|ZFIN ID: ZDB-PUB-190706-4|
Yap/Taz-TEAD activity links mechanical cues to progenitor cell behavior during zebrafish hindbrain segmentation
Voltes, A., Hevia, C.F., Engel, C., Dingare, C., Calzolari, S., Terriente, J., Norden, C., Lecaudey, V., Pujades, C.
|Source:||Development (Cambridge, England) 146(14): (Journal)|
|Registered Authors:||Engel-Pizcueta, Carolyn, Hevia, Covadonga F., Lecaudey, Virginie, Norden, Caren, Pujades, Cristina|
|Keywords:||Boundaries, Compartments, Hindbrain, Mechanical cues, Neurons, Progenitor cells, Yap/Taz|
|PubMed:||31273051 Full text @ Development|
Voltes, A., Hevia, C.F., Engel, C., Dingare, C., Calzolari, S., Terriente, J., Norden, C., Lecaudey, V., Pujades, C. (2019) Yap/Taz-TEAD activity links mechanical cues to progenitor cell behavior during zebrafish hindbrain segmentation. Development (Cambridge, England). 146(14):.

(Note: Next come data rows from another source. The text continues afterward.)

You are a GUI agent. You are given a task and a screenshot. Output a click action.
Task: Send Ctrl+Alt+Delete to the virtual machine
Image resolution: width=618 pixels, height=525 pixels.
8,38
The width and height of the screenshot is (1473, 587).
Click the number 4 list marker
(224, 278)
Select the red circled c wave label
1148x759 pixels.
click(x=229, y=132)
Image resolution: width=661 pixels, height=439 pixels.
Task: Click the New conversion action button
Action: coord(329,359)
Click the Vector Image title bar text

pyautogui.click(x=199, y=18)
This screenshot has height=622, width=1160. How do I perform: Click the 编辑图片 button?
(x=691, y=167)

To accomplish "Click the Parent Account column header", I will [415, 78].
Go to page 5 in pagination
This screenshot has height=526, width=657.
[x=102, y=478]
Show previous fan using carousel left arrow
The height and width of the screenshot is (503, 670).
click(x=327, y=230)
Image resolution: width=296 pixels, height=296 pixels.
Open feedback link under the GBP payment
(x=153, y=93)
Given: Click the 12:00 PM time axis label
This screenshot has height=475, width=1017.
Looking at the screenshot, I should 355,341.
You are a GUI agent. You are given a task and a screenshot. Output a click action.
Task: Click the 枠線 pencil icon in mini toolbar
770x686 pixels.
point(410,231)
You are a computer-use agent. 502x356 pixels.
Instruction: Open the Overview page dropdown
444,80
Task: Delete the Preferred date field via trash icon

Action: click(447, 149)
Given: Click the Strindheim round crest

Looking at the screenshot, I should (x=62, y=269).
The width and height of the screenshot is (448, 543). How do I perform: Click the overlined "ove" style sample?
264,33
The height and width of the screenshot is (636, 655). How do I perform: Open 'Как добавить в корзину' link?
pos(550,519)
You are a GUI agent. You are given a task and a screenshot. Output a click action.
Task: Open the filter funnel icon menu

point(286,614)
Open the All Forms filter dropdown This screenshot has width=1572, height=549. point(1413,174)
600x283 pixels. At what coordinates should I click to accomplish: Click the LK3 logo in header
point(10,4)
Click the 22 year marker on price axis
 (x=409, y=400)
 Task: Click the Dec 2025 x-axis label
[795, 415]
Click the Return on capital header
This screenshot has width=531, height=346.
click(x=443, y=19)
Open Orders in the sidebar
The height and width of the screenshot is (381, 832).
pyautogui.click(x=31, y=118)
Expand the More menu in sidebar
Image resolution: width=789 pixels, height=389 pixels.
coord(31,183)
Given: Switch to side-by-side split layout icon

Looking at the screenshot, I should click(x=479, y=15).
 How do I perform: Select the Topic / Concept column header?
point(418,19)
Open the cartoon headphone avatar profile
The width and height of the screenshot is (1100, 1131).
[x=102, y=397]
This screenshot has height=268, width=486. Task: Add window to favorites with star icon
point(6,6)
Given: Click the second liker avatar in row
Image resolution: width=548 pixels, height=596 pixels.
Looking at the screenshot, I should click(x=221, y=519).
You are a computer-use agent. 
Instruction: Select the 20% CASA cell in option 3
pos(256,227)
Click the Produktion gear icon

ABSTRACTCells perceive their microenvironment through chemical and physical cues. However, how mechanical signals are interpreted during embryonic tissue deformation resulting in specific cell behaviors is largely unknown. The Yap/Taz family of transcriptional co-activators has emerged as an important regulator of tissue growth and regeneration, responding to physical cues from the extracellular matrix, cell shape changes and actomyosin cytoskeleton. In this study, we demonstrated the role of Yap/Taz-TEAD activity as a sensor of mechanical signals in the regulation of the progenitor behavior of boundary cells during zebrafish hindbrain compartmentalization. Monitoring of in vivo Yap/Taz-activity during hindbrain segmentation indicated that boundary cells responded to mechanical cues in a cell-autonomous manner through Yap/Taz-TEAD activity. Cell-lineage analysis revealed that Yap/Taz-TEAD boundary cells decreased their proliferative activity when Yap/Taz-TEAD activity ceased, which preceded changes in their cell fate from proliferating progenitors to differentiated neurons. Functional experiments demonstrated the pivotal role of Yap/Taz-TEAD signaling in maintaining progenitor features in the hindbrain boundary cell population.